Opinião: A nova estratégia para a programação é a adequada para tornar o Convento São Francisco uma referência na zona Centro?
NÃO
O sentido de estratégia que significa fixação de objetivos, utilização de metodologias e elaboração de planos, para alcançar resultado específico, está subvertido, no caso do Convento S. Francisco.
Apesar de o líder municipal se referir primeiro como vereador (da cultura e só depois como presidente…), confunde estratégia com tática, o que redunda em marketing cultural autoelogioso, expressões bombásticas alegóricas e conteúdos variados, com a ambição de chegar a todo o lado, numa desajustada agitação e propaganda de outros contextos, mas que não significam temáticas diversificadas, em público alvo, artes e literacia.
Além disso, a estratégia cultural deve englobar todos os espaços físicos condignos, as capacidades existentes do roteiro cultural de Coimbra e a criatividade e produção dos atores da sociedade civil, o que não é exclusivo do Convento S. Francisco, que fica como estrutura centralista, dominadora da autonomia e independência do tecido cultural e do património da cidade.

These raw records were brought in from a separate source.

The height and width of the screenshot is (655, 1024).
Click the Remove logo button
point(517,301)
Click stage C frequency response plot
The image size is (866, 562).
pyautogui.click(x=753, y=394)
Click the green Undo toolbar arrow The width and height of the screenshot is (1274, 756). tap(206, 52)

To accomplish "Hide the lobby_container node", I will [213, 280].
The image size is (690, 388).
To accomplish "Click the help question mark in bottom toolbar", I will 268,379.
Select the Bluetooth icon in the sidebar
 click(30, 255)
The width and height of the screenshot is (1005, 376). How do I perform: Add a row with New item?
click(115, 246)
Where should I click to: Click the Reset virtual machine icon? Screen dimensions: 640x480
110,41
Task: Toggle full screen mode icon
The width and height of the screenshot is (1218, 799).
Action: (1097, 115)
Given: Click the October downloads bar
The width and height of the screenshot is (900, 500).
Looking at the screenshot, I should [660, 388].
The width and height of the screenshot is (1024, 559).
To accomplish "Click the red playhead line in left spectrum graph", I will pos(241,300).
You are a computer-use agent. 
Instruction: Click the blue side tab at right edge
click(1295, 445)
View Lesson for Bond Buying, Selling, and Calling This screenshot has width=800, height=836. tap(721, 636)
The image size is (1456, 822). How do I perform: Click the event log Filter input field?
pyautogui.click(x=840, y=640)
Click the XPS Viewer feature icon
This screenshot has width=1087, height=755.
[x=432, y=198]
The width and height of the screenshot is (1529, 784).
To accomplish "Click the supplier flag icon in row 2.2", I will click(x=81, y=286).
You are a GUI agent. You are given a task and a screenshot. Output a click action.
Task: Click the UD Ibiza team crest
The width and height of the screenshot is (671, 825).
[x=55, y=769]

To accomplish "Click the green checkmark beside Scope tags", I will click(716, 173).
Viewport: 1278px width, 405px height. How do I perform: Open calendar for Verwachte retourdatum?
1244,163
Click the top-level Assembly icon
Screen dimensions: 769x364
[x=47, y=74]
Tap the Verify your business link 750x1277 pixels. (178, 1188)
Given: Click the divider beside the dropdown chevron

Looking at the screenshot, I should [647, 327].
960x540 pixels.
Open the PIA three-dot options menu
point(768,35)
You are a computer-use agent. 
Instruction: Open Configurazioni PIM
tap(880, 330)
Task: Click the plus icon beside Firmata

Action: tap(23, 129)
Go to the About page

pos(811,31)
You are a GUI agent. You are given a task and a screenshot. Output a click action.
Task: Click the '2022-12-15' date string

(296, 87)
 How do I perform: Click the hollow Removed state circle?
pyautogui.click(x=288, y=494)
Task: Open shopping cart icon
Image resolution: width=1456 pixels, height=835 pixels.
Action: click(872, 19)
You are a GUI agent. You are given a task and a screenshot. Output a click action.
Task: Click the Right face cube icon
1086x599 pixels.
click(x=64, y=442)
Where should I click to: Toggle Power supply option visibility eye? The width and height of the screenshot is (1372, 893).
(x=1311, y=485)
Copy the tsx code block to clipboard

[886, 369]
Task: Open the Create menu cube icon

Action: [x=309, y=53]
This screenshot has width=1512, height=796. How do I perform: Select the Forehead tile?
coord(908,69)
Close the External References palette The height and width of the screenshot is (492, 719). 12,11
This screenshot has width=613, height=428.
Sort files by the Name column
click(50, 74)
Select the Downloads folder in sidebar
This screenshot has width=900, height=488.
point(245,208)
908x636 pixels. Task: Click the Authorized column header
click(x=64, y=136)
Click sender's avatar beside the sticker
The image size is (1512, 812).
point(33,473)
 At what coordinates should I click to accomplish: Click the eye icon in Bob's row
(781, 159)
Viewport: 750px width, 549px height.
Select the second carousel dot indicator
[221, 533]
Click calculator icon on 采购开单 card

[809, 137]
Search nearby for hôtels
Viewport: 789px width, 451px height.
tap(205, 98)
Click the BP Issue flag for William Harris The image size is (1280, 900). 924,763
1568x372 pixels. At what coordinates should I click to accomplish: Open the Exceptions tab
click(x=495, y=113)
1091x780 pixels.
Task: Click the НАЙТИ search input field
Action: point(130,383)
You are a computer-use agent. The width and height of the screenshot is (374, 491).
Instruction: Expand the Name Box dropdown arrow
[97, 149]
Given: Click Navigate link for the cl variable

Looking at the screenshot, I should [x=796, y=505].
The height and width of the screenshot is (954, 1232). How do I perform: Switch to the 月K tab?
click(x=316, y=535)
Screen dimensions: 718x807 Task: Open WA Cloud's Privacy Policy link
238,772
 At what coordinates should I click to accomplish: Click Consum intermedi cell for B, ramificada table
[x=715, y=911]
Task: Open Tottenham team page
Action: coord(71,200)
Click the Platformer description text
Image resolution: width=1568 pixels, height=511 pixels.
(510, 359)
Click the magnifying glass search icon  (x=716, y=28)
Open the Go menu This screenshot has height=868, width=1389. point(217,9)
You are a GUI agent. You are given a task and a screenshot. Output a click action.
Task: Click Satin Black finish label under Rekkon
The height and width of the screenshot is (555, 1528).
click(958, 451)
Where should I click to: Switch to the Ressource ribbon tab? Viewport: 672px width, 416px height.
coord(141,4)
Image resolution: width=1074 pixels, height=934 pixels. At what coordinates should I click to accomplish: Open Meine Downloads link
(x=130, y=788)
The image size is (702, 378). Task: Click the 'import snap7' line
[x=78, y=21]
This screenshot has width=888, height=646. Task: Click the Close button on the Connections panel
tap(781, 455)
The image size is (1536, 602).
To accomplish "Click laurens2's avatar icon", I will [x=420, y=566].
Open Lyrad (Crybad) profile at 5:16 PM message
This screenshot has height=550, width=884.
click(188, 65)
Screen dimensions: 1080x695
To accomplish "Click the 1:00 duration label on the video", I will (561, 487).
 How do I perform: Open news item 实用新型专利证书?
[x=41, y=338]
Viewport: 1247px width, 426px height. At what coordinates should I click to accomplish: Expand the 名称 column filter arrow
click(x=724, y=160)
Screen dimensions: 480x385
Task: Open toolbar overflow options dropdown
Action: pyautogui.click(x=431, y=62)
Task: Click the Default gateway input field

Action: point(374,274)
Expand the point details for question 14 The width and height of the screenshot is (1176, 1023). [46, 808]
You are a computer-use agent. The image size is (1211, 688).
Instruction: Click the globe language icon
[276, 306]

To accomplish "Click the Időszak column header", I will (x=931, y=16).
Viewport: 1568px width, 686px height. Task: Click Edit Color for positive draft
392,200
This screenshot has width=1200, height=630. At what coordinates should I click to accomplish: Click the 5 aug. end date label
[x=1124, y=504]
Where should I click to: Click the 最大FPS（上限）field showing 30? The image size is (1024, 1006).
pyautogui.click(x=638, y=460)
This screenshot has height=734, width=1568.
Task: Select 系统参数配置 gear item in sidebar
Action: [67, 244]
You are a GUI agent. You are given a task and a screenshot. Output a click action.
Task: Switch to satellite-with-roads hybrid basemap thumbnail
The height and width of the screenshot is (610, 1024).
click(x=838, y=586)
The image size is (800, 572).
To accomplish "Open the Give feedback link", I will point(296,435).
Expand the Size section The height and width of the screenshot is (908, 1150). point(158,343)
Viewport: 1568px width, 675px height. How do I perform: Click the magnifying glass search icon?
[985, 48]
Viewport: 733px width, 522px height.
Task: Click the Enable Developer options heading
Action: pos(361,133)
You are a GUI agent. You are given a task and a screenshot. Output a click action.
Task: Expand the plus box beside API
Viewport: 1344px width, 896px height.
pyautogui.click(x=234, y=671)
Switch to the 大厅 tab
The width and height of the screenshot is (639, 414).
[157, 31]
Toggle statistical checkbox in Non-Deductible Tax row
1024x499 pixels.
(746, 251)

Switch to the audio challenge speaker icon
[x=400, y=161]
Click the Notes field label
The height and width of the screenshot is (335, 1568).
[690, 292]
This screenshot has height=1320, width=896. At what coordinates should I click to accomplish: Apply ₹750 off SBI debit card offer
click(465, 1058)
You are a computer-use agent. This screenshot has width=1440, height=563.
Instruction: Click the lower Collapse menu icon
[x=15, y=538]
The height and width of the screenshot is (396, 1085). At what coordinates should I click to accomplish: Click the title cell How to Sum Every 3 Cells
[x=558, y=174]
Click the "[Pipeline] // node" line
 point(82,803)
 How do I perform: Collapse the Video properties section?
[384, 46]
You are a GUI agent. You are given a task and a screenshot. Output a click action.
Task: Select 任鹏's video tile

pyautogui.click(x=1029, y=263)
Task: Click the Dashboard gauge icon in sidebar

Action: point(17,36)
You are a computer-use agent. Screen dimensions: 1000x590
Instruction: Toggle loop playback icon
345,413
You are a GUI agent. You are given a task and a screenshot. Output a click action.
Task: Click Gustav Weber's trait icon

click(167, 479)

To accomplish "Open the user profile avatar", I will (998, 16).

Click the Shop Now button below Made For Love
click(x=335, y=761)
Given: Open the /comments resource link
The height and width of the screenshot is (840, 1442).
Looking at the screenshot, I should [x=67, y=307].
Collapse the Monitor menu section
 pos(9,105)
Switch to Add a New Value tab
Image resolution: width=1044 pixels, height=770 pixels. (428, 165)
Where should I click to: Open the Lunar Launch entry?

O Convento S. Francisco deve afirmar-se como referência internacional (vide os eventos artísticos, técnicos e científicos de outrora), e não como estrutura regional, limitativa da expansão da arte de Coimbra e da receção da performance do mundo.
Não distingue sequer turismo de negócios de turismo sustentável, aborda as artes performativas, mas subvaloriza as artes visuais, atira para as calendas experiências de sucesso e não revela inovação em iniciativas clássicas, não aposta claramente no associativismo cultural.
Um cartão “amigo” com anuidade paga e só para alguns espetáculos é uma falácia.